A França registrou 2.025 mortes acima do esperado na semana de 22 de junho, período em que uma intensa onda de calor atingiu seu pico no país. O número de óbitos ficou cerca de 30% acima do previsto para a época, segundo informou a agência francesa de saúde pública nesta sexta-feira (3).

O aumento da mortalidade ocorreu durante o mês de junho mais quente já registrado na França, de acordo com o serviço meteorológico Météo-France. A temperatura média foi de 22,7°C, 3,8°C acima da média histórica, superando os recordes anteriores de 2003 e 2025.

A segunda quinzena de junho concentrou os dias mais críticos. Entre 17 e 30 de junho, diversas regiões registraram temperaturas recordes durante o dia e também à noite. Nos dias 24 e 25, a temperatura média nacional chegou a 30°C, o maior valor já registrado no país em qualquer época do ano.

Em mais de 40% do território francês, os termômetros ultrapassaram os 40°C pelo menos uma vez durante a onda de calor. Quatro das cinco noites mais quentes da série histórica também ocorreram nesse período. Na madrugada entre 24 e 25 de junho, a temperatura mínima média foi de 22°C.

Grande parte da França, com exceção da região Sudeste, permaneceu sob alerta vermelho para calor extremo.
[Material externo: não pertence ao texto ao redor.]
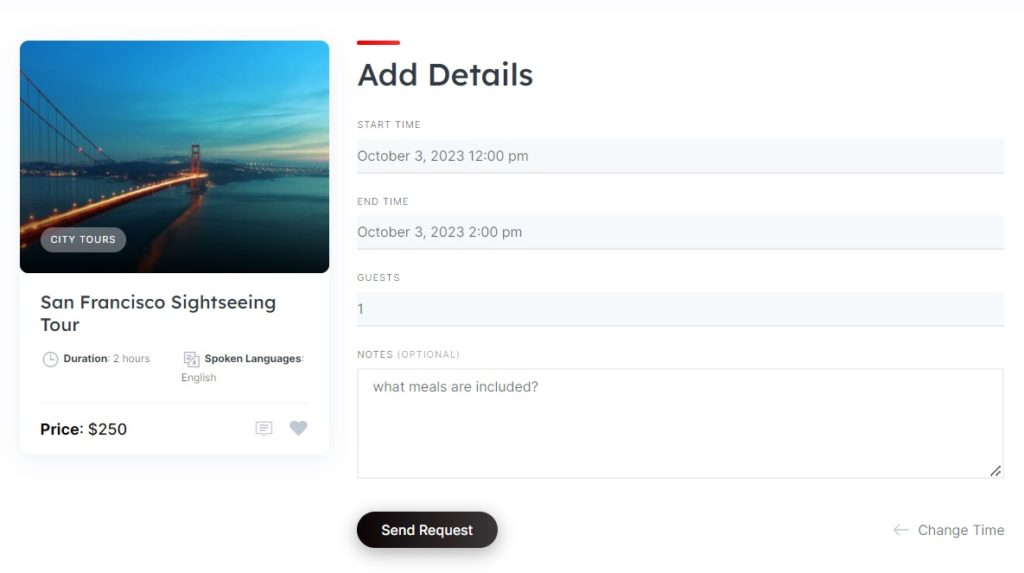Screen dimensions: 1024x573
Task: Open the message icon beside the heart
Action: (x=264, y=428)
Foi a primeira vez, desde a criação desse sistema de monitoramento em 2004, que uma área tão extensa do país recebeu o nível máximo de alerta.

Segundo cientistas, as mudanças climáticas provocadas pelas emissões de gases de efeito estufa de origem humana tornam as ondas de calor mais frequentes, prolongadas e intensas.

Na Europa, pelo menos 1,3 mil pessoas morreram em decorrência das altas temperaturas desde meados de junho. Idosos e crianças estão entre os grupos mais vulneráveis aos efeitos do calor extremo. Em países tradicionalmente de clima mais ameno, as altas temperaturas também expõem a falta de infraestrutura adequada para enfrentar eventos climáticos dessa intensidade.